Less healthy sheep choose to avoid high-quality vegetation due to a higher prevalence of ticks
Less healthy sheep choose to avoid high-quality vegetation due to a higher prevalence of ticks

Sheep appear to forage and avoid parasites differently depending on how healthy they are, according to new research.

The University of Bristol study used remote GPS sensing data to monitor the foraging patterns of sheep.

It revealed less healthy animals chose to avoid high-quality vegetation due to a higher prevalence of ticks.

To date, studies which explore how animals are affected by internal factors such as health, and their external environment, such as vegetation and parasite risk, are limited.

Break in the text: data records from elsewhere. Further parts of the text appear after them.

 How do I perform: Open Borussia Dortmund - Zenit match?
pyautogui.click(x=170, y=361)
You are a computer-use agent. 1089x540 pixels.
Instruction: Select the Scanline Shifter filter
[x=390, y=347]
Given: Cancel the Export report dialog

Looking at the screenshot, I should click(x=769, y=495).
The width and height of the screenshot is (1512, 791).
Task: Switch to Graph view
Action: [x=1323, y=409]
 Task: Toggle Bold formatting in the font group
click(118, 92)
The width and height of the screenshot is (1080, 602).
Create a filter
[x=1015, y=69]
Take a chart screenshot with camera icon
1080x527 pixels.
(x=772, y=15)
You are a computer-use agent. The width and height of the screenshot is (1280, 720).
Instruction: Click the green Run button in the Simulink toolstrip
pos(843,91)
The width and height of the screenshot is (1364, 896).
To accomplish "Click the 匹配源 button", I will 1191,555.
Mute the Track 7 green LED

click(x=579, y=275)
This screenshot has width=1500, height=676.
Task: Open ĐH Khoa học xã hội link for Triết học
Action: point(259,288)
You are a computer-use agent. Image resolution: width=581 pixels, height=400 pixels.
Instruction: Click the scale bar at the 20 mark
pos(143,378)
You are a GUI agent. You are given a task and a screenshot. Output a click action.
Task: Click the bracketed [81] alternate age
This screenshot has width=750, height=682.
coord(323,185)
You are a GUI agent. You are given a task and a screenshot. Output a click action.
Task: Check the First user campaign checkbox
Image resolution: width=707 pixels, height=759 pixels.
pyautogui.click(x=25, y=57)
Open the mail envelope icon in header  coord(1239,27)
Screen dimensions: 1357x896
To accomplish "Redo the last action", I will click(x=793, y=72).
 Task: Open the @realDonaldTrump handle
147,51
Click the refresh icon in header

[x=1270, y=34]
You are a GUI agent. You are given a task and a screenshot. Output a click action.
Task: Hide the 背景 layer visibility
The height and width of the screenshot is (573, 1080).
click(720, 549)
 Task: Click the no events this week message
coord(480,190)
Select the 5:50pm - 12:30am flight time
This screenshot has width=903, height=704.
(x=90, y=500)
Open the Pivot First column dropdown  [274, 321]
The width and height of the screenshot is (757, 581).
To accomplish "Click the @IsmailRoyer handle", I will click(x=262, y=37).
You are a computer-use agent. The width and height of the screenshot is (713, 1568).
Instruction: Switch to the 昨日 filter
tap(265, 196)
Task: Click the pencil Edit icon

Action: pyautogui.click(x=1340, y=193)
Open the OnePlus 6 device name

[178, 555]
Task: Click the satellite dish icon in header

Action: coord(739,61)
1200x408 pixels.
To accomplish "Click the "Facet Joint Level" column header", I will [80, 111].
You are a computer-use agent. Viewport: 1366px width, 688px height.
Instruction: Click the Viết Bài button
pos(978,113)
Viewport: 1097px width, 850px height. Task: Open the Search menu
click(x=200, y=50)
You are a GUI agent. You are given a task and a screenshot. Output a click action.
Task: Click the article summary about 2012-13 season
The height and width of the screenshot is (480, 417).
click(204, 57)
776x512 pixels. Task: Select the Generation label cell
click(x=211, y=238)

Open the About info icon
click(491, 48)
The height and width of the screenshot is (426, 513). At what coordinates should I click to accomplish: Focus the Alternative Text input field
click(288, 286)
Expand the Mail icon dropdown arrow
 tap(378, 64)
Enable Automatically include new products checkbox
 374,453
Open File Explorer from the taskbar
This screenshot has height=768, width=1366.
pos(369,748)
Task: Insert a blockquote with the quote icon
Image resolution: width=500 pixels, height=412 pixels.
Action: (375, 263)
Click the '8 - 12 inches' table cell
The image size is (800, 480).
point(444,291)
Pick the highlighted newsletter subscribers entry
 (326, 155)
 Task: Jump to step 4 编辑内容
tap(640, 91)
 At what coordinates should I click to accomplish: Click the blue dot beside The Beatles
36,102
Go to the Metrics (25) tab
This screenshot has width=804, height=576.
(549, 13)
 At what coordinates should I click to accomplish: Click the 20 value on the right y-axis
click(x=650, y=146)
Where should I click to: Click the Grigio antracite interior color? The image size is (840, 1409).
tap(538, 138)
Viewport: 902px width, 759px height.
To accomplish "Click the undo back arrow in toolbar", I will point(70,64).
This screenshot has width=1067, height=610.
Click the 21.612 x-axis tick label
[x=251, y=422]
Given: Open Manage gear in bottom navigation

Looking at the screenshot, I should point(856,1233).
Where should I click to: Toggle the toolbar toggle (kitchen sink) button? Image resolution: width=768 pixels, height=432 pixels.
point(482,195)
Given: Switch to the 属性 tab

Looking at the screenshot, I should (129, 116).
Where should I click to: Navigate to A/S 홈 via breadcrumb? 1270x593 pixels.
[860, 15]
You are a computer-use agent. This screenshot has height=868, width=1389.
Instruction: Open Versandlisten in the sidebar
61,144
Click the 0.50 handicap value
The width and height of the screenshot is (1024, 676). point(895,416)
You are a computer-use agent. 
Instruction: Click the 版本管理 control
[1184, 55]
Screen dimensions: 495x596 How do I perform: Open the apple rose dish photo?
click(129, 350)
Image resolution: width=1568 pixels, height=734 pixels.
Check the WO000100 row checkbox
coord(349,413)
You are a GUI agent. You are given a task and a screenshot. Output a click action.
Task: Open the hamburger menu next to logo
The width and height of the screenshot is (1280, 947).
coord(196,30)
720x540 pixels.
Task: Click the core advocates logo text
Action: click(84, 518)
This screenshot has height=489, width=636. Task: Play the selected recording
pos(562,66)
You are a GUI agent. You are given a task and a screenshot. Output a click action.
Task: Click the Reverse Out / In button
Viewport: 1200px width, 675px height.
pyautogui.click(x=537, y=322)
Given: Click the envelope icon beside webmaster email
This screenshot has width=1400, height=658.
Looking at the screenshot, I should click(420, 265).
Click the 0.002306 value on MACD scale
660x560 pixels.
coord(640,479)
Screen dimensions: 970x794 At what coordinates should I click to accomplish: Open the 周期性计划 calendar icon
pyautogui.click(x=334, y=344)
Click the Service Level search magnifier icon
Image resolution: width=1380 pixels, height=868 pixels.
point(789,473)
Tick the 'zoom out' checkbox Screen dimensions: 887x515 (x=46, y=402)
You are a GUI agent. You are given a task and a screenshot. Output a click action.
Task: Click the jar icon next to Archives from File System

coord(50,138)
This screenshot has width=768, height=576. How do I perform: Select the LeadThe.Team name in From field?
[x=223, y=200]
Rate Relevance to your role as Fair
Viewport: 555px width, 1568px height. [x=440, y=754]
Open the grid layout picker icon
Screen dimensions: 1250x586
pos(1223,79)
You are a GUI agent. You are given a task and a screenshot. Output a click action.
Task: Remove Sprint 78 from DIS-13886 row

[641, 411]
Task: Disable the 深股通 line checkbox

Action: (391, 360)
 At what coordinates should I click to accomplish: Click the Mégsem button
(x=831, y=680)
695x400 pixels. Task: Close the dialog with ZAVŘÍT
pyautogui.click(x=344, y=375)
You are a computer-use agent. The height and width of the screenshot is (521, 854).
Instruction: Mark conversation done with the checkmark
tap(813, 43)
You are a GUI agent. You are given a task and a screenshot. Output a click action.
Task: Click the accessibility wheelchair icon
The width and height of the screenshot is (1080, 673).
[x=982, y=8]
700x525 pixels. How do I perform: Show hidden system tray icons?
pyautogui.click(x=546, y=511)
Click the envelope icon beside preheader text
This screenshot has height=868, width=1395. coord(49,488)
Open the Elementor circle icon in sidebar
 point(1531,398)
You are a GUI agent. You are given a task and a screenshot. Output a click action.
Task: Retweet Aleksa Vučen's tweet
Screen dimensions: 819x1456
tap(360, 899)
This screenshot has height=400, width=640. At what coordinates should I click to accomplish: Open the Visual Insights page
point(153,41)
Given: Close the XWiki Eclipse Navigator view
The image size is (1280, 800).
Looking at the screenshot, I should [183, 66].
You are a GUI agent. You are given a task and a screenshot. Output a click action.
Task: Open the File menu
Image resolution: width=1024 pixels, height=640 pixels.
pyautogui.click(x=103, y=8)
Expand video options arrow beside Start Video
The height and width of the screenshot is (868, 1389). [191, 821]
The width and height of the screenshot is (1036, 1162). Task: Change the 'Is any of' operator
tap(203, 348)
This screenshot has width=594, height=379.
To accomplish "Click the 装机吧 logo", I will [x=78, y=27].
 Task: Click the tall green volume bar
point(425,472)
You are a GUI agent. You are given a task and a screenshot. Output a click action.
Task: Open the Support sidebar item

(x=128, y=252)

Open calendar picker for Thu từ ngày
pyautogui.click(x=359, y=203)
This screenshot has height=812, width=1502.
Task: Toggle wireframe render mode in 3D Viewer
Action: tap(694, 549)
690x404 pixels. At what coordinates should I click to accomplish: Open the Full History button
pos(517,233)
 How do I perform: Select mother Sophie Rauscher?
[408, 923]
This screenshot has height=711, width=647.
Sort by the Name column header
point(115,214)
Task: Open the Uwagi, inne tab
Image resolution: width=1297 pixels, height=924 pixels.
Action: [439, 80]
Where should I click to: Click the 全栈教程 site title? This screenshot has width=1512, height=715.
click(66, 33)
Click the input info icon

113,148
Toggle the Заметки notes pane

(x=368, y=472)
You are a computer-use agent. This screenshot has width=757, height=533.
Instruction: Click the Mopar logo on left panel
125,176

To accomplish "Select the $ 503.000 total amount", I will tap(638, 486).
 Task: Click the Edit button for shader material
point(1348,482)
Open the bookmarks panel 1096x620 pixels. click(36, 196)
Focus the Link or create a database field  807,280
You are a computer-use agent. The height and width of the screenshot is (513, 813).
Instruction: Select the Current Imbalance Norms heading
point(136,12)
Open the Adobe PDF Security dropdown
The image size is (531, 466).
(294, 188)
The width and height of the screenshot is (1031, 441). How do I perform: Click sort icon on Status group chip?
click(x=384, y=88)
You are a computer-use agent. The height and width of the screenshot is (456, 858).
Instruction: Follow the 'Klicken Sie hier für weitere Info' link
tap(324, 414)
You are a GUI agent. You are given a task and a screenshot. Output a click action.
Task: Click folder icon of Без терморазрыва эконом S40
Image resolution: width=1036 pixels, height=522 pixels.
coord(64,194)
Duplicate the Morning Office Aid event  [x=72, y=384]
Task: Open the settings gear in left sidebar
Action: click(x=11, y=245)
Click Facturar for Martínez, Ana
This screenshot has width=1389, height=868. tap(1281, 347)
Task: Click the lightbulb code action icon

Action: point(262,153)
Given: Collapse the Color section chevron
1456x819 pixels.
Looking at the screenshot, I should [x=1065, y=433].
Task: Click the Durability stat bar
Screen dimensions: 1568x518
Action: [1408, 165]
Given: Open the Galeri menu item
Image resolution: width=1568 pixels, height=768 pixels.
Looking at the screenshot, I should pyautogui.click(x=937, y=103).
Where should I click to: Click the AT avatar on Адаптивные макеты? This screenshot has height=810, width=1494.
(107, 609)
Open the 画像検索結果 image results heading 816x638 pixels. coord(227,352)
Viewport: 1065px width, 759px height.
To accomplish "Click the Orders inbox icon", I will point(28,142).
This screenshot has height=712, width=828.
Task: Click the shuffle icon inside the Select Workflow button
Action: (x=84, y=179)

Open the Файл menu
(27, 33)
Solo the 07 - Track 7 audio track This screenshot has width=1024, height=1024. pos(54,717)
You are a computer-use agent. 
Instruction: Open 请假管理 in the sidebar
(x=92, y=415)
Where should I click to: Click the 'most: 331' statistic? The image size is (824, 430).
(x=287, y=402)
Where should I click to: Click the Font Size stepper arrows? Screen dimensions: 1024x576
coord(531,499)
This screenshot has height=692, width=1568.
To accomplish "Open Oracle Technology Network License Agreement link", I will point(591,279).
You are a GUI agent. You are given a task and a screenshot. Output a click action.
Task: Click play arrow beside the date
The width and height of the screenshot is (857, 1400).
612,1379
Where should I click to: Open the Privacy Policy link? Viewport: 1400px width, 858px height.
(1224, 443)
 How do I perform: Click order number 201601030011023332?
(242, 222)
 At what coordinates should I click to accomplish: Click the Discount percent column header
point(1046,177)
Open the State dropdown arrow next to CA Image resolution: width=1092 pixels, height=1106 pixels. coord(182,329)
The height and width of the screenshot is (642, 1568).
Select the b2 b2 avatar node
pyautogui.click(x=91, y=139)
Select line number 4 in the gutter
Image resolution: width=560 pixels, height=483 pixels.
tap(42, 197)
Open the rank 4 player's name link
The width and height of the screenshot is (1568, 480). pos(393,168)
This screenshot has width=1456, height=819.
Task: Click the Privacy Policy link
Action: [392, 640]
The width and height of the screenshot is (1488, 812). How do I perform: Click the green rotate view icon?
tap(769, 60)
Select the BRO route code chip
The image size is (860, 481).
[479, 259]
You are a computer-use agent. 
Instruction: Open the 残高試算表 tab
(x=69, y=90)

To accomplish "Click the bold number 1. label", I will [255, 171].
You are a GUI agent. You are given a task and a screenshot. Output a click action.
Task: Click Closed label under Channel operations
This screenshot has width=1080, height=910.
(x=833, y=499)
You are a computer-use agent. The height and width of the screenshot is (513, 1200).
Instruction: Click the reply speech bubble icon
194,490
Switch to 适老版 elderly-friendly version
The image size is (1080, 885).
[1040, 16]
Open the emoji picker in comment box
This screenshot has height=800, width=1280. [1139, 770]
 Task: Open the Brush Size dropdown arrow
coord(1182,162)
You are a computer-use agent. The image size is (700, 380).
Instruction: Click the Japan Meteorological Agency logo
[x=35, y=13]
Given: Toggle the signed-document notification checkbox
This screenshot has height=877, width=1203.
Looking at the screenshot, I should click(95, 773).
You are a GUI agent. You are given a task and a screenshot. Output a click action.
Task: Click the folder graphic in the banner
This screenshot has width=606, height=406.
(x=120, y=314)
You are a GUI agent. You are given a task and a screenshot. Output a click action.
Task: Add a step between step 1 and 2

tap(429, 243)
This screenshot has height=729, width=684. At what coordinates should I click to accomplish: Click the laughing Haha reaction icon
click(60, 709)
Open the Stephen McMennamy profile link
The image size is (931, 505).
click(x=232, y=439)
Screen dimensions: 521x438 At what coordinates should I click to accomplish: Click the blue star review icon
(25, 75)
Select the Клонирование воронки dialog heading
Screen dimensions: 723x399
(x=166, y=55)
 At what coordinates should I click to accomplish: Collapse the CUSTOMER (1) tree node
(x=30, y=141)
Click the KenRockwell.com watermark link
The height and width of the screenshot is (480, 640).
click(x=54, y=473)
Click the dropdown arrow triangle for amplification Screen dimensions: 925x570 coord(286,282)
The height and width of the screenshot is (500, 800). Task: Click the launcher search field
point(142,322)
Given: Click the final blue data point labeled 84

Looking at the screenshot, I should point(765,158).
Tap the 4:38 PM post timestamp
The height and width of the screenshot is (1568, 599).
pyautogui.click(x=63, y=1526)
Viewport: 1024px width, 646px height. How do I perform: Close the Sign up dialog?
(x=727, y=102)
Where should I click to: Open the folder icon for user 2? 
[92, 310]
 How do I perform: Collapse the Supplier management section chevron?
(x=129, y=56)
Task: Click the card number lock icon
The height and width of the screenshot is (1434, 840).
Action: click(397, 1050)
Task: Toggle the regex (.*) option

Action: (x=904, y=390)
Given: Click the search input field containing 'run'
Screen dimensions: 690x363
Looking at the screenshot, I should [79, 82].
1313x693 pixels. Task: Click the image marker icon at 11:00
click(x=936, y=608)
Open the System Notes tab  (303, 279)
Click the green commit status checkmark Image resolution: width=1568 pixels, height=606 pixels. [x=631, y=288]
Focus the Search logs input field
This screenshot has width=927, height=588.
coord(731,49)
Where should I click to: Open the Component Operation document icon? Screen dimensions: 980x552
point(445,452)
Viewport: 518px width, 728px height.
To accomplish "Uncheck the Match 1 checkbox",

In this study, researchers fitted 23 individual ewes in the uplands of Dartmoor with GPS trackers that were set to record their location every two minutes over a period of eight days.

They then integrated the 114,093 location recordings from the trackers with satellite data of vegetation quality, the field sampling data of tick prevalence, and parasite load and health measures for each sheep.

An analysis of the data revealed that the less healthy sheep - those that were assessed as more anaemic - avoided vegetation where ticks are typically found thereby reducing encounter rates and hence infection risk.

While the healthier sheep appeared to favour areas providing greater high-quality vegetation and foraging intake despite the potential higher risk of infection from ticks.

Caroline Liddell, of Bristol’s School of Biological Sciences, said: “Discovering that the trade-off between maximising forage intake and minimising parasite encounter depends on the health status of individual sheep emphasizes the need to study livestock as individuals, even in group-living animals such as sheep.

“GPS tracking technology provides a feasible and increasingly affordable means of obtaining such individual-level data.

“Our study, which used extensively grazed sheep as a model system, opens new possibilities to study free-living grazing systems, and illustrates the benefits of using GPS technology to advance our understanding in this area.”

Future studies could use controlled interventions, such as antiparasitic treatment, to separate cause and effect and develop understanding of the processes generating the observed associations, she added.